▸ **Exercise goal**
Reproduce all the lines below exactly and omit the images.

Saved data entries
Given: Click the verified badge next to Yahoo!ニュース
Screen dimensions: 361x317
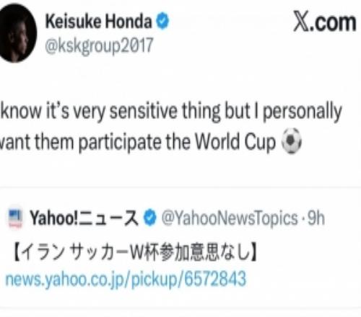Looking at the screenshot, I should [149, 218].
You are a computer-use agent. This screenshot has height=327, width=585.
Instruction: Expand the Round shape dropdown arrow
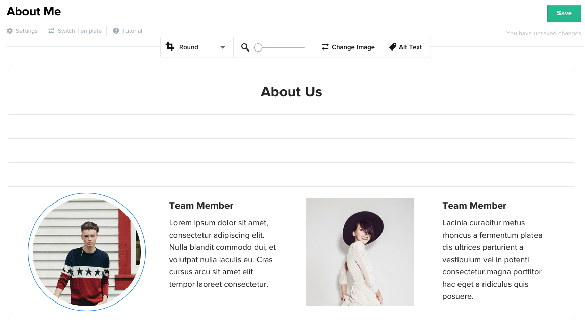223,47
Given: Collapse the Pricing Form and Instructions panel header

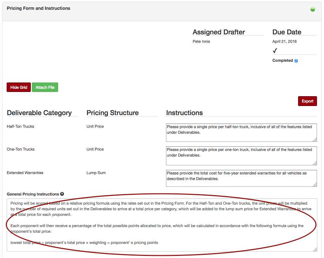Looking at the screenshot, I should [x=38, y=8].
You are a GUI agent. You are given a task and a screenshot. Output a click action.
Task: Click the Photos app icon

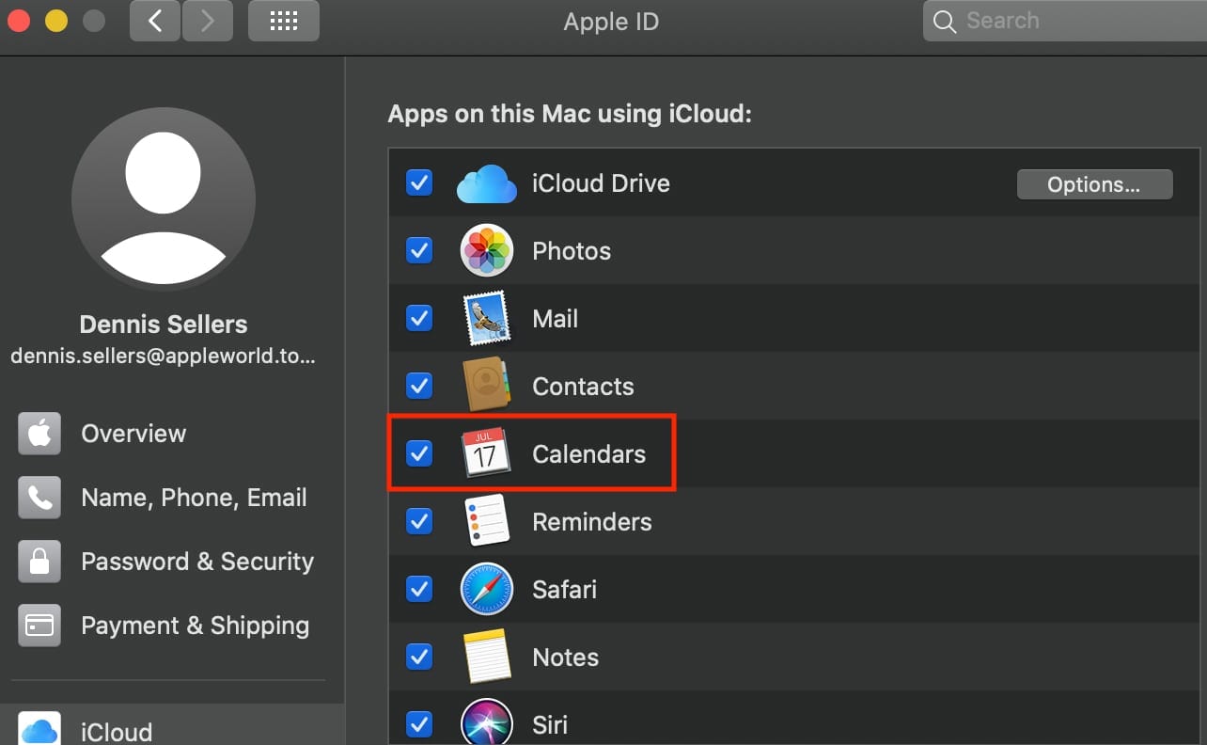pyautogui.click(x=486, y=251)
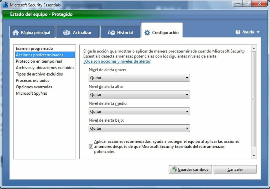Click the scrollbar down arrow
The image size is (270, 189).
click(254, 156)
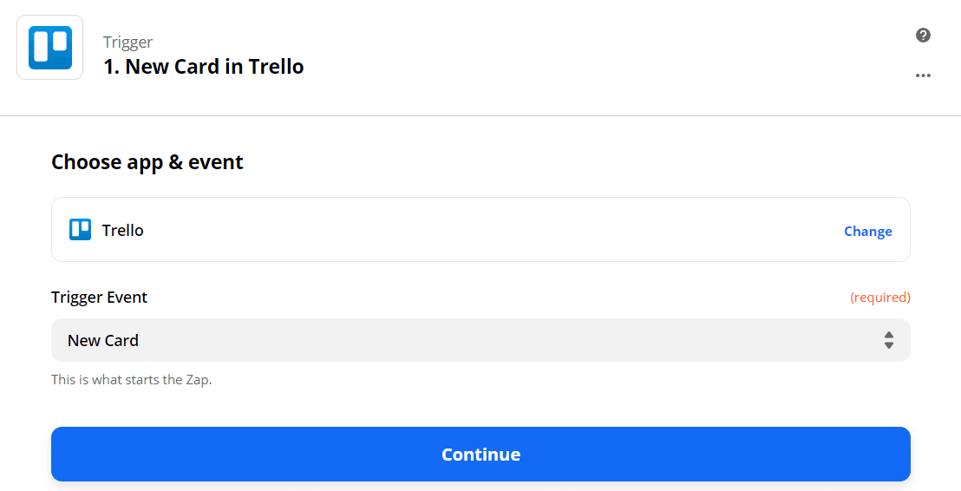Click the orange "(required)" indicator
Image resolution: width=961 pixels, height=491 pixels.
[879, 298]
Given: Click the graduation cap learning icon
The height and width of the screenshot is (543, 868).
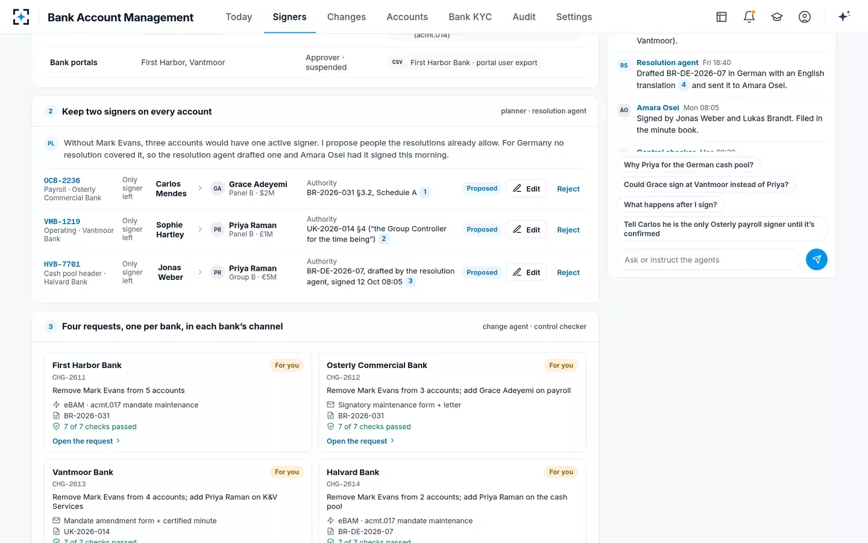Looking at the screenshot, I should coord(777,17).
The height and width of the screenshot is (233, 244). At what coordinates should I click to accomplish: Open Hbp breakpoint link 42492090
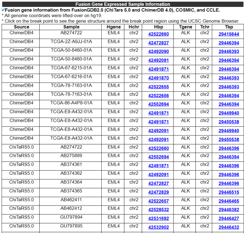coord(158,52)

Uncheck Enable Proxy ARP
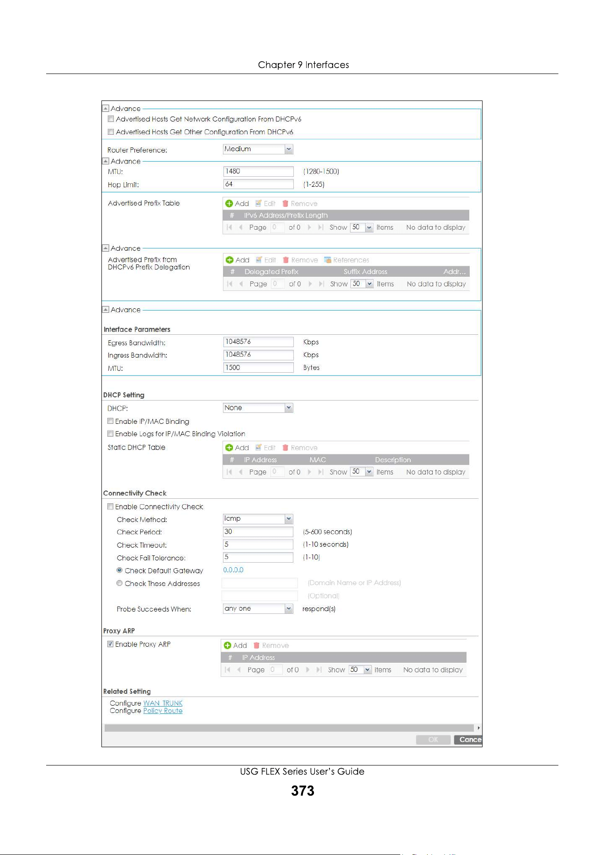[110, 644]
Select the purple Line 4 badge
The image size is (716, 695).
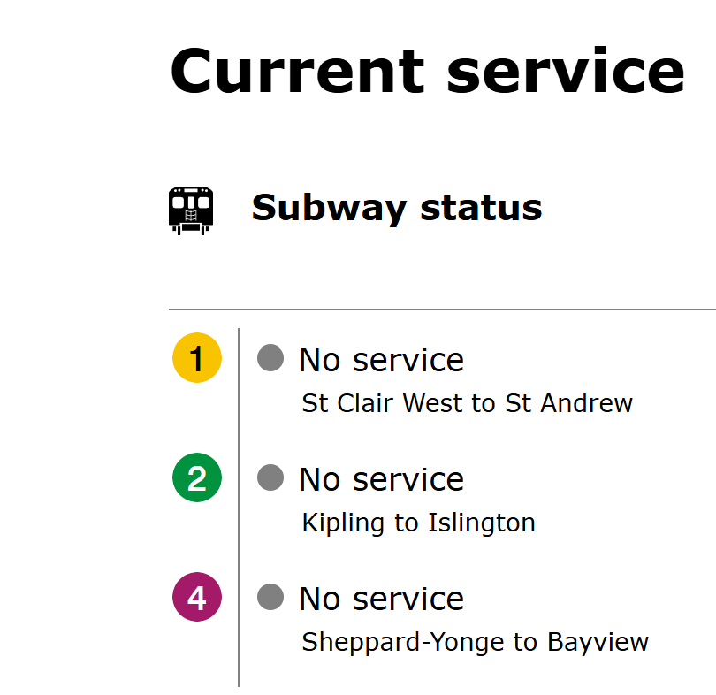(x=196, y=598)
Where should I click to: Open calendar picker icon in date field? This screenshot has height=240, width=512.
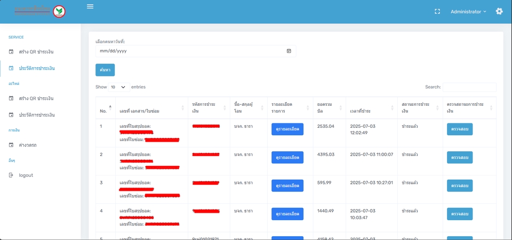coord(289,51)
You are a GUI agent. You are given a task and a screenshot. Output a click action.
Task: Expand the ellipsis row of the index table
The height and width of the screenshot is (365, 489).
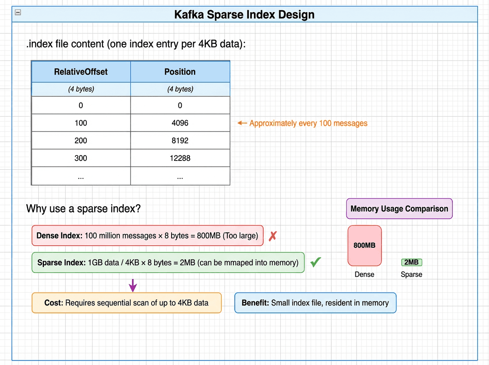(81, 176)
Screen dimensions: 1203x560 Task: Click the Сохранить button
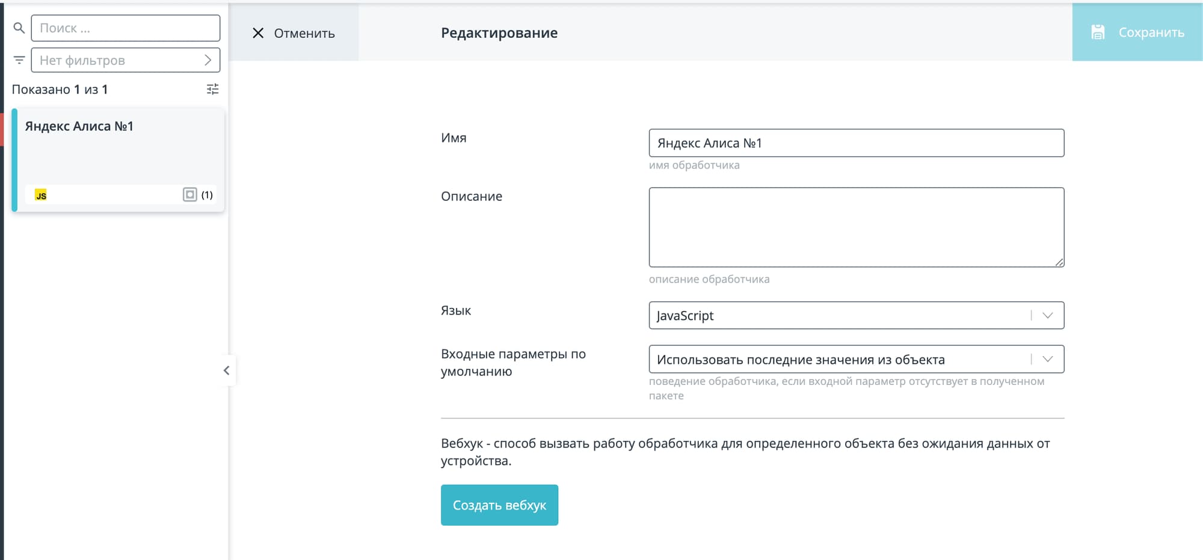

▸ **Solution below**
Given: Click the verified badge next to Yahoo!ニュース
Screen dimensions: 361x317
Looking at the screenshot, I should [149, 218].
You are a computer-use agent. This screenshot has height=327, width=585.
Instruction: Expand the Round shape dropdown arrow
223,47
Given: Collapse the Pricing Form and Instructions panel header

Looking at the screenshot, I should [x=38, y=8].
You are a GUI agent. You are given a task and a screenshot. Output a click action.
Task: Click the Photos app icon

pyautogui.click(x=486, y=251)
Click the scrollbar down arrow
The image size is (270, 189).
click(254, 156)
Click the orange "(required)" indicator
Image resolution: width=961 pixels, height=491 pixels.
[879, 298]
Given: Click the graduation cap learning icon
The height and width of the screenshot is (543, 868).
Looking at the screenshot, I should coord(777,17).
The height and width of the screenshot is (233, 244). At what coordinates should I click to accomplish: Open Hbp breakpoint link 42492090
coord(158,52)

Uncheck Enable Proxy ARP
[110, 644]
Select the purple Line 4 badge
The image size is (716, 695).
(x=196, y=598)
Where should I click to: Open calendar picker icon in date field? This screenshot has height=240, width=512.
coord(289,51)
You are a GUI agent. You are given a task and a screenshot. Output a click action.
Task: Expand the ellipsis row of the index table
The height and width of the screenshot is (365, 489).
(81, 176)
Screen dimensions: 1203x560 Task: Click the Сохранить button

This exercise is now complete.